Your objective => Say how many of the lines below include the word "card". Only the number should be given.

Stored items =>
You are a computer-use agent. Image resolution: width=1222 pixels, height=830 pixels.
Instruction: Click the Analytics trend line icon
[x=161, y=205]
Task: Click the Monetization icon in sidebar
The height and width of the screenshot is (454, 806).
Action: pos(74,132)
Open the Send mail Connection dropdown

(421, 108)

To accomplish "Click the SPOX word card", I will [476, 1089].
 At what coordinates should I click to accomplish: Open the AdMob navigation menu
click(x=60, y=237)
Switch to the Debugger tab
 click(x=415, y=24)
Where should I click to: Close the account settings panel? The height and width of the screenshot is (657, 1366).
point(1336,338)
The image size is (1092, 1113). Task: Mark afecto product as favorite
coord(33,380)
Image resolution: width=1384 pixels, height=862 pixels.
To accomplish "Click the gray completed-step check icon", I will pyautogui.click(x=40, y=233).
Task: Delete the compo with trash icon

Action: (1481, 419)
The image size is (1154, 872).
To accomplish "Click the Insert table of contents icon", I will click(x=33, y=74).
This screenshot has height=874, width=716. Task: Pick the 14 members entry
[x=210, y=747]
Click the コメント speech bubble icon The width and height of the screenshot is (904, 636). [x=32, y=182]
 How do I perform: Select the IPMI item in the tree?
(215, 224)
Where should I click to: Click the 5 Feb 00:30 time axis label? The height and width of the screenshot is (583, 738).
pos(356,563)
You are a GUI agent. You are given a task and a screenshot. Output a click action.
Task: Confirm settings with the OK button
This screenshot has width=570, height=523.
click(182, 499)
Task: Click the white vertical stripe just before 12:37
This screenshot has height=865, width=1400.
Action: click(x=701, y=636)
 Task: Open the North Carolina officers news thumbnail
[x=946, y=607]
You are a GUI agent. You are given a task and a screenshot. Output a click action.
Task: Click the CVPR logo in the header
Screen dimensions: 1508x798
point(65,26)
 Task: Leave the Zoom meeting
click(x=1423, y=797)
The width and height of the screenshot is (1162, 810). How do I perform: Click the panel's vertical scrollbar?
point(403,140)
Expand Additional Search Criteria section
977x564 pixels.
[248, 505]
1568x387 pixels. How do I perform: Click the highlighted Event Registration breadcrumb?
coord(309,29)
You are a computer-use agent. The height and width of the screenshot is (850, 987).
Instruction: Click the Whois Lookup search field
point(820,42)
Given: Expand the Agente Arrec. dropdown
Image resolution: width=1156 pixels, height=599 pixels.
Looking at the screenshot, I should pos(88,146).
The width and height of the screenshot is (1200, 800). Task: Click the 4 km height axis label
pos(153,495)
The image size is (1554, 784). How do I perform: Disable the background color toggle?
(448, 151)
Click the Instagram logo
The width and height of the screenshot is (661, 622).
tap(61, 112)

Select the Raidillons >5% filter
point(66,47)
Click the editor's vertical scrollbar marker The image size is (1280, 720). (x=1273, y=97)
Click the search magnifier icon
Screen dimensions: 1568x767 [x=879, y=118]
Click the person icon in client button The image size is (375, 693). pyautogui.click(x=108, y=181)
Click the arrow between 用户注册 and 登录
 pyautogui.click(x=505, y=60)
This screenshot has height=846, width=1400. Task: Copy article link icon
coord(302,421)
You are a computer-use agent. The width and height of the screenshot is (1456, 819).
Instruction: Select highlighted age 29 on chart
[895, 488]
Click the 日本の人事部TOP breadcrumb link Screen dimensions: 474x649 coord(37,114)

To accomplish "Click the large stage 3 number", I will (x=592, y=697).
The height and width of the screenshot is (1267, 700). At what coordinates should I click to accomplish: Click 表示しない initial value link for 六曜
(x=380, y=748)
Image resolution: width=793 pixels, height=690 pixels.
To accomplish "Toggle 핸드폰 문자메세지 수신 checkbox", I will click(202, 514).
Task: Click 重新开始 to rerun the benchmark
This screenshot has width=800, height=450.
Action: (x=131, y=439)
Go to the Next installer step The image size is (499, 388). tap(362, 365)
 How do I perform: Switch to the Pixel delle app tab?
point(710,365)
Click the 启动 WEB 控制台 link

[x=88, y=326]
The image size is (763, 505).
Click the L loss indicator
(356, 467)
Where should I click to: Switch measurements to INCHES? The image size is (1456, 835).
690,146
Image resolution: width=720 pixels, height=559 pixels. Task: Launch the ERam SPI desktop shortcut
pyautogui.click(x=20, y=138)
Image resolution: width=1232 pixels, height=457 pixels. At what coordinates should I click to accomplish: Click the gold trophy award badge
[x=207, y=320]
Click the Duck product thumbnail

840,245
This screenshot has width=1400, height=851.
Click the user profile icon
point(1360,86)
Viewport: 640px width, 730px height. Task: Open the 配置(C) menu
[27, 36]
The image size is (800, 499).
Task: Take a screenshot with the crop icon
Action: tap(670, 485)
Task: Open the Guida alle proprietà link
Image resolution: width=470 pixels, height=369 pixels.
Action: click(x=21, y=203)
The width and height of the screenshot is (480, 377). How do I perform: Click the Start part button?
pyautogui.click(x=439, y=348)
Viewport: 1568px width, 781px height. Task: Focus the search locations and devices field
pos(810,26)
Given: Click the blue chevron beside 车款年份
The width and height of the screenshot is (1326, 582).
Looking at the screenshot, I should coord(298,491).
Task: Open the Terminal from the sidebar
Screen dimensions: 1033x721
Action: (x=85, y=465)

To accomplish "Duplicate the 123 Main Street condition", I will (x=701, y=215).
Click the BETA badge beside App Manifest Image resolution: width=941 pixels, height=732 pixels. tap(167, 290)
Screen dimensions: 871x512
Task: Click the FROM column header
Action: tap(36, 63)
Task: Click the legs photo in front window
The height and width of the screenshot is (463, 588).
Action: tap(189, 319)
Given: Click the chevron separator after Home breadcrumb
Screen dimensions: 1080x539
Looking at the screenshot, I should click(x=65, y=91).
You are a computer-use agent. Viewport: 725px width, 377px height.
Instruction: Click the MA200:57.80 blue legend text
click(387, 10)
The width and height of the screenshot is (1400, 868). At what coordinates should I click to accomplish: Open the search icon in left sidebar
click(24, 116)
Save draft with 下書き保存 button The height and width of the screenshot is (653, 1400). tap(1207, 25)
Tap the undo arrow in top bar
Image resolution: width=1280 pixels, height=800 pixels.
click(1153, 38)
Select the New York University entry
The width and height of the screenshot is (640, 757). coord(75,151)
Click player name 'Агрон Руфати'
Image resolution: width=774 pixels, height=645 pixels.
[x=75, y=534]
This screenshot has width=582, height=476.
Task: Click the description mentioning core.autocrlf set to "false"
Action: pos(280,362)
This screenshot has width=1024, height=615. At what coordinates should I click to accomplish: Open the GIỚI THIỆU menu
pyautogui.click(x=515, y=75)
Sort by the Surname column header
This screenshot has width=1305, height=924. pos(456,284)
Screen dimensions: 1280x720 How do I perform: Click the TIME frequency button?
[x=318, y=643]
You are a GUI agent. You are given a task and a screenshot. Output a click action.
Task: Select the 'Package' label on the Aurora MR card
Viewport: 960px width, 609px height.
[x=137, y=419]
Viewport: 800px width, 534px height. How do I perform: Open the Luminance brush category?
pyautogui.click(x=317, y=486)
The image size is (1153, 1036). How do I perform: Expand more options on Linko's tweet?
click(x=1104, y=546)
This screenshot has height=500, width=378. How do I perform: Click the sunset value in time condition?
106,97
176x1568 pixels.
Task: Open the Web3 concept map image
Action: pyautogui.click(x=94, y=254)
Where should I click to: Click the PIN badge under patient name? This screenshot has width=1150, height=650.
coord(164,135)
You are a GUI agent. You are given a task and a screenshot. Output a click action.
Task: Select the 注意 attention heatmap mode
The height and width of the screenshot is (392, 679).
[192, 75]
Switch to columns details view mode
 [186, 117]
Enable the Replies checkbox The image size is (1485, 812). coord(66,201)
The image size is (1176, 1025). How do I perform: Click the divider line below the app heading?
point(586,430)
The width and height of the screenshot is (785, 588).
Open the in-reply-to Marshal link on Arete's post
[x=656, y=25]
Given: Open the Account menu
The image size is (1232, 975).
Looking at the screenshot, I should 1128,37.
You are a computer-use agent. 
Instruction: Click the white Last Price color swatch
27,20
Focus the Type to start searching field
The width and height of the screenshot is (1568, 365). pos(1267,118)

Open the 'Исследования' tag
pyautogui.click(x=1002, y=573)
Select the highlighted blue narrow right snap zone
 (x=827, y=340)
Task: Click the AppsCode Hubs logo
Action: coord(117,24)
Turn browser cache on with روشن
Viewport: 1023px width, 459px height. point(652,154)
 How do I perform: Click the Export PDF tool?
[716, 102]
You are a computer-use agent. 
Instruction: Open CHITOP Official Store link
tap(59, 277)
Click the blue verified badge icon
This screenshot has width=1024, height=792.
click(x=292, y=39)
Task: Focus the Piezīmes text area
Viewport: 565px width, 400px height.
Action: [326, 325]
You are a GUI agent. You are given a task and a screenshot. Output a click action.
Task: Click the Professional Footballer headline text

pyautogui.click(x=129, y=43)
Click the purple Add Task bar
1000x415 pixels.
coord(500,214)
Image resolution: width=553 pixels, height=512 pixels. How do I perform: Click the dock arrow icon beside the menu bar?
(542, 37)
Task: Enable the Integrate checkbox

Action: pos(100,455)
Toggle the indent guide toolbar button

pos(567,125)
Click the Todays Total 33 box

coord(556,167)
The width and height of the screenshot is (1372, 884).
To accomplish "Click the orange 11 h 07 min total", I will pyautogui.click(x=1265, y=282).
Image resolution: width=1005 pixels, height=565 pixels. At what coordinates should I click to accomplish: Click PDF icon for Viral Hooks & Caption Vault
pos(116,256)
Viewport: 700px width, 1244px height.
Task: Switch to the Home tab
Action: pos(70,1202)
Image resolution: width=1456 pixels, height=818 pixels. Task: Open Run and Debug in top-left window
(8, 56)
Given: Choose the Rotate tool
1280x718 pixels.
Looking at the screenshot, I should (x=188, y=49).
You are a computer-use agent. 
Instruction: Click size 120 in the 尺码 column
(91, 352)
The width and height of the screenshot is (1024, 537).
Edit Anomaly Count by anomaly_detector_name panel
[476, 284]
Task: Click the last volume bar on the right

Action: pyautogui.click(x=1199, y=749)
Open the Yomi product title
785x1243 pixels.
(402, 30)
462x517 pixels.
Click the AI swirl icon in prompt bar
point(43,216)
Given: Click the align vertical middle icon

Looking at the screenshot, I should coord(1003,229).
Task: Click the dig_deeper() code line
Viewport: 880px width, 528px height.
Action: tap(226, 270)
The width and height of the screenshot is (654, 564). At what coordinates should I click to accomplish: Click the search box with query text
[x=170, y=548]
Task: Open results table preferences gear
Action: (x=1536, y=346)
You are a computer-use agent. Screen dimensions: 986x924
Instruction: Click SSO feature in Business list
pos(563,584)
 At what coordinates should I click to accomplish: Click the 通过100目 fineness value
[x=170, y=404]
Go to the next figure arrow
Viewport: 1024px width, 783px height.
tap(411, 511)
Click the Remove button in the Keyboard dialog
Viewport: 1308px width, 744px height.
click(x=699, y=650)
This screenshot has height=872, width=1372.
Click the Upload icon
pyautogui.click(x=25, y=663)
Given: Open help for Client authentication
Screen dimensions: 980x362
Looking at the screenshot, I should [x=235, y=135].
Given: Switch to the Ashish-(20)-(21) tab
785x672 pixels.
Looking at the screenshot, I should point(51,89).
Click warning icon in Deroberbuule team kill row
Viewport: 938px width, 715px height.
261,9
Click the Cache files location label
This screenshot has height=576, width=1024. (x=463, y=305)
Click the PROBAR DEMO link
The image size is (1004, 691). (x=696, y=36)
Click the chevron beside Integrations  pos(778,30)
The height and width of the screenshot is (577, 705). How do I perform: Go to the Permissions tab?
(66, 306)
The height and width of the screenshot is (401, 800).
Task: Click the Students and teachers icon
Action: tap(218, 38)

Result below => 2